Если бы я не был русским | страница 23



Я не понимаю, зачем Иисус отличил детей от взрослых, подарив царствие небесное только первым. Неужели он не заметил, что вокруг него только дети, одни маленькие и без бород, а другие побольше, но лысые и бородатые, и все злые, и все дети.

Не дети ли пьющие вино и радостно хохочущие от того, что земля качается?

Не детство ли — короткая память, — не глубже вчерашнего дня?

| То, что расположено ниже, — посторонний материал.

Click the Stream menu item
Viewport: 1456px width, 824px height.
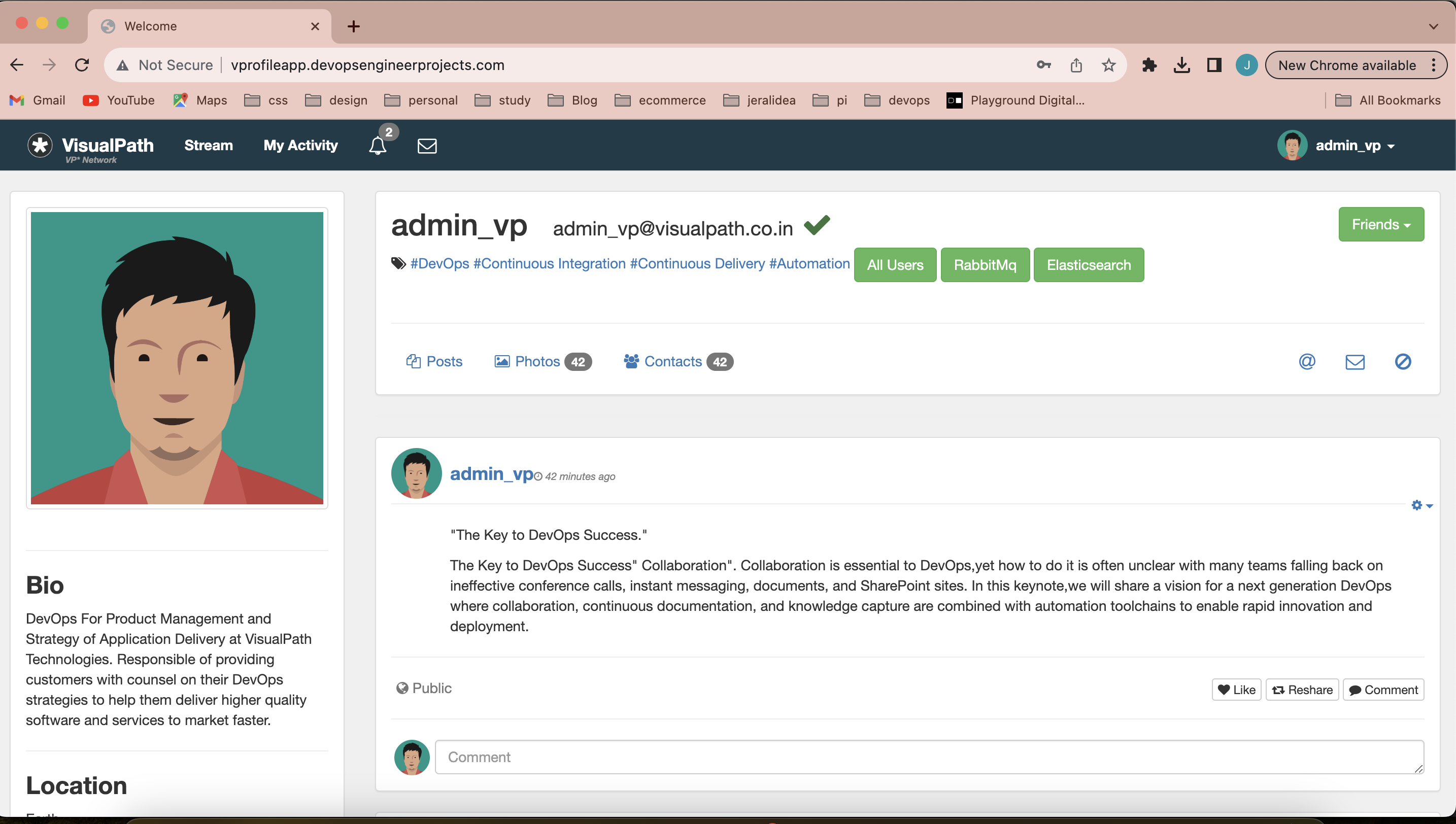[x=208, y=144]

Не детство ли прятать от себя с глаз долой всё мрачное и невесёлое, чтобы лишний раз не портить настроение? Даже внешность гроба сегодня мало кому известна. Гробы и похороны исчезли с улиц. По-видимому смерть исчезла тоже и никто не умирает. Страдания рассованы по больницам, вход в которые строго воспрещён, и так, спрятав голову под подушку, мы гениально избавились от всех проблем.

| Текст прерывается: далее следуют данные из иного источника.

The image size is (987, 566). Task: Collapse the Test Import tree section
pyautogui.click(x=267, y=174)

Мне хочется прервать моего протеже и дополнить его мысли некоторой аннотацией. Серафим вовсе не враг тех или иных слишком выпирающих или вогнутых явлений. Выражаясь слогом враждебной нам идеалистической философии, он скорее враг явления как такового или, точнее — афонский монах, тоскующий по своей горе в центре шумного столичного города. Его гора — какая-то неизречённая и несуществующая въявь родина, зов которой он слышит эхом, беспорядочно мечущимся в теснине улиц. Но улицы длинны и безрадостны. Эхо слабо и непонятно откуда слетевшее. На безрадостных улицах встречаются безрадостные искушения. Но что значит искушение? Не есть ли слышание, видение и вообще сама жизнь — искушение? Вот если мы посмотрим на вселенную таким образом, то дальнейшее будет гораздо более удобопонятным.

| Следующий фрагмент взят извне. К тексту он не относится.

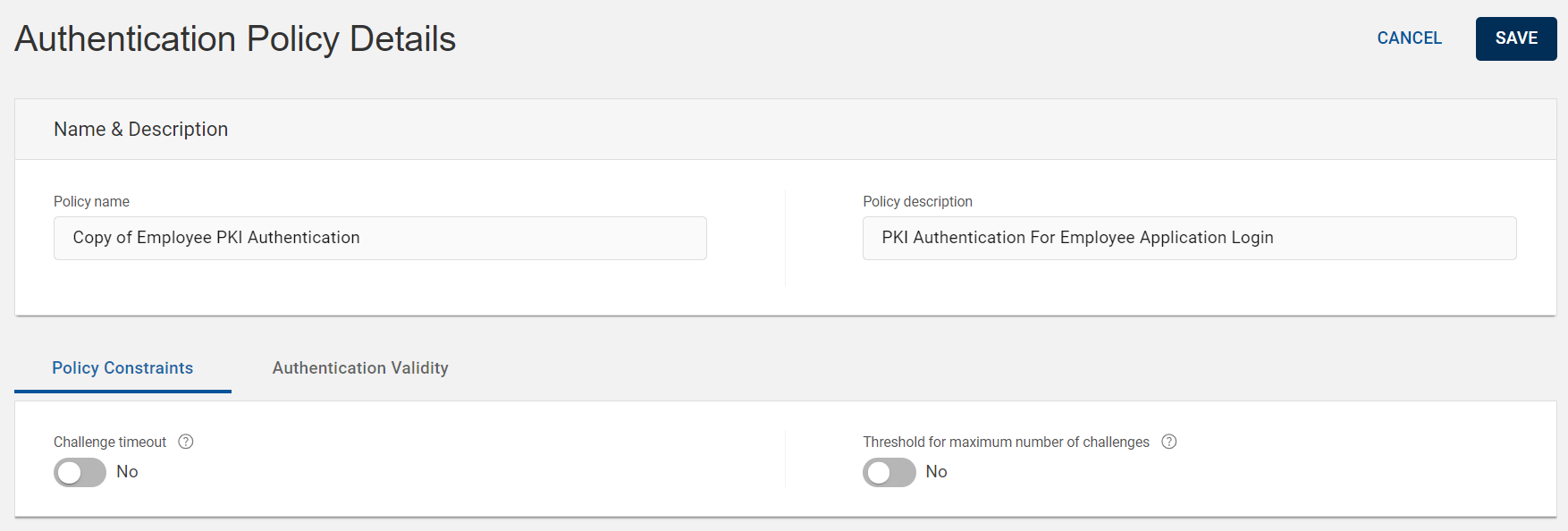View the Challenge timeout tooltip question mark
Viewport: 1568px width, 531px height.
[x=185, y=441]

Я — человек тугокоммуникабельный. Знакомлюсь легко, но поддерживать знакомства затрудняет недостаток легкомыслия и часто наступающие сезоны отчуждения. Раньше я даже знакомился на улицах, но с годами всё реже и реже, не знаю почему. Вернее знаю. Я очень быстро определяю главную маниакальную идею человека, сталкиваемого со мной разными обстоятельствами, и чем больше обстоятельств, тем яснее и чище мономысль, а также стержень поступков тех, с кем я общаюсь. И эта маниакальность мыслей и действий всякого человека меня ужасно утомляет. С незнакомыми мне гораздо легче. Их мании ещё не разгаданы, и в запасе есть несколько не обусловленных дней или месяцев. К сожалению, со мной приключались мгновенные проникновения в идеи фикс случайных прохожих и даже в мании шофёров машин, проносящихся мимо со скоростью 70 км в час. Особенно тех, что с фотографиями усатого, как кот, грузина на ветровых стёклах. Имея подобные способности, очень трудно жить в некоторой части вселенной, специализирующейся на конвейерном производстве маньяков.